GOAL
Output each of the rows below without any change.
═══ LISTING ═══
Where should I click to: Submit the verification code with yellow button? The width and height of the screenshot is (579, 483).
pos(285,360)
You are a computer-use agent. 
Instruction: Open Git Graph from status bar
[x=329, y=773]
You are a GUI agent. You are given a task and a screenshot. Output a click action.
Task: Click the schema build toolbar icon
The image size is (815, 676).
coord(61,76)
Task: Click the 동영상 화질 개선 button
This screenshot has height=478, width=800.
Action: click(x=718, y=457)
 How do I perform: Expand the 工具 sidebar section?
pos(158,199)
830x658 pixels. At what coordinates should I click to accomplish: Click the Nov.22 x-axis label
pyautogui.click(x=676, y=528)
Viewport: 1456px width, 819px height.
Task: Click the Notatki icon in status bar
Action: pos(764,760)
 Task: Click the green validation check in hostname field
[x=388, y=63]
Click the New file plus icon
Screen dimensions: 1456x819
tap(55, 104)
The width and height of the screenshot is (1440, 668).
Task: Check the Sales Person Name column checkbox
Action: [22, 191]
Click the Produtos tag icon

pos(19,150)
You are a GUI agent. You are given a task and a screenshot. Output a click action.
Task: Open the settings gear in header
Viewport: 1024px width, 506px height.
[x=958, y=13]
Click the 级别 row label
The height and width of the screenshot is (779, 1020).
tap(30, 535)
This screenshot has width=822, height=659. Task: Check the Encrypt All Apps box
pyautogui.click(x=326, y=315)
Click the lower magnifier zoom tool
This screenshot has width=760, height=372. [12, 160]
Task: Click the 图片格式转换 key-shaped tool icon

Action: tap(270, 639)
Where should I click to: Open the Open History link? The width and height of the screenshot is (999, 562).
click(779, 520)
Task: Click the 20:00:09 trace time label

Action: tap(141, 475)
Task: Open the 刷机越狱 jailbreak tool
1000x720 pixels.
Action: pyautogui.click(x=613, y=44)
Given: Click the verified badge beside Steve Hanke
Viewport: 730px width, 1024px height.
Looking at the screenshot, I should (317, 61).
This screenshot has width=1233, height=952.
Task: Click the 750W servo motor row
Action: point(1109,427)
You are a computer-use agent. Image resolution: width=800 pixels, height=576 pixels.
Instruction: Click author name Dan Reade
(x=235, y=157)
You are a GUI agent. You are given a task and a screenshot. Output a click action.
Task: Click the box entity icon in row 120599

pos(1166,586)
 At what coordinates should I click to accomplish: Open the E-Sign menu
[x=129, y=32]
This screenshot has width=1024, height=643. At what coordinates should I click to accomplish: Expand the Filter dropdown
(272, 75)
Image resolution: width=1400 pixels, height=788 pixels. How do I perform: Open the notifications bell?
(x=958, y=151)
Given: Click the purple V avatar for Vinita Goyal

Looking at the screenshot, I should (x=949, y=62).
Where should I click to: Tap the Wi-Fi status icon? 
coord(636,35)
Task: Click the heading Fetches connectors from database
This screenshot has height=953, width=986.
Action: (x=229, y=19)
═══
RESPONSE TO THIS EXERCISE
Where should I click to: Submit the verification code with yellow button? The width and height of the screenshot is (579, 483).
pos(285,360)
You are a computer-use agent. 
Instruction: Open Git Graph from status bar
[x=329, y=773]
You are a GUI agent. You are given a task and a screenshot. Output a click action.
Task: Click the schema build toolbar icon
The image size is (815, 676).
coord(61,76)
Task: Click the 동영상 화질 개선 button
This screenshot has height=478, width=800.
Action: click(x=718, y=457)
 How do I perform: Expand the 工具 sidebar section?
pos(158,199)
830x658 pixels. At what coordinates should I click to accomplish: Click the Nov.22 x-axis label
pyautogui.click(x=676, y=528)
Viewport: 1456px width, 819px height.
Task: Click the Notatki icon in status bar
Action: pos(764,760)
 Task: Click the green validation check in hostname field
[x=388, y=63]
Click the New file plus icon
Screen dimensions: 1456x819
tap(55, 104)
The width and height of the screenshot is (1440, 668).
Task: Check the Sales Person Name column checkbox
Action: [22, 191]
Click the Produtos tag icon

pos(19,150)
You are a GUI agent. You are given a task and a screenshot. Output a click action.
Task: Open the settings gear in header
Viewport: 1024px width, 506px height.
[x=958, y=13]
Click the 级别 row label
The height and width of the screenshot is (779, 1020).
tap(30, 535)
This screenshot has width=822, height=659. Task: Check the Encrypt All Apps box
pyautogui.click(x=326, y=315)
Click the lower magnifier zoom tool
This screenshot has width=760, height=372. [12, 160]
Task: Click the 图片格式转换 key-shaped tool icon

Action: tap(270, 639)
Where should I click to: Open the Open History link? The width and height of the screenshot is (999, 562).
click(779, 520)
Task: Click the 20:00:09 trace time label

Action: tap(141, 475)
Task: Open the 刷机越狱 jailbreak tool
1000x720 pixels.
Action: pyautogui.click(x=613, y=44)
Given: Click the verified badge beside Steve Hanke
Viewport: 730px width, 1024px height.
Looking at the screenshot, I should (317, 61).
This screenshot has width=1233, height=952.
Task: Click the 750W servo motor row
Action: point(1109,427)
You are a computer-use agent. Image resolution: width=800 pixels, height=576 pixels.
Instruction: Click author name Dan Reade
(x=235, y=157)
You are a GUI agent. You are given a task and a screenshot. Output a click action.
Task: Click the box entity icon in row 120599

pos(1166,586)
 At what coordinates should I click to accomplish: Open the E-Sign menu
[x=129, y=32]
This screenshot has width=1024, height=643. At what coordinates should I click to accomplish: Expand the Filter dropdown
(272, 75)
Image resolution: width=1400 pixels, height=788 pixels. How do I perform: Open the notifications bell?
(x=958, y=151)
Given: Click the purple V avatar for Vinita Goyal

Looking at the screenshot, I should (x=949, y=62).
Where should I click to: Tap the Wi-Fi status icon? 
coord(636,35)
Task: Click the heading Fetches connectors from database
This screenshot has height=953, width=986.
Action: (x=229, y=19)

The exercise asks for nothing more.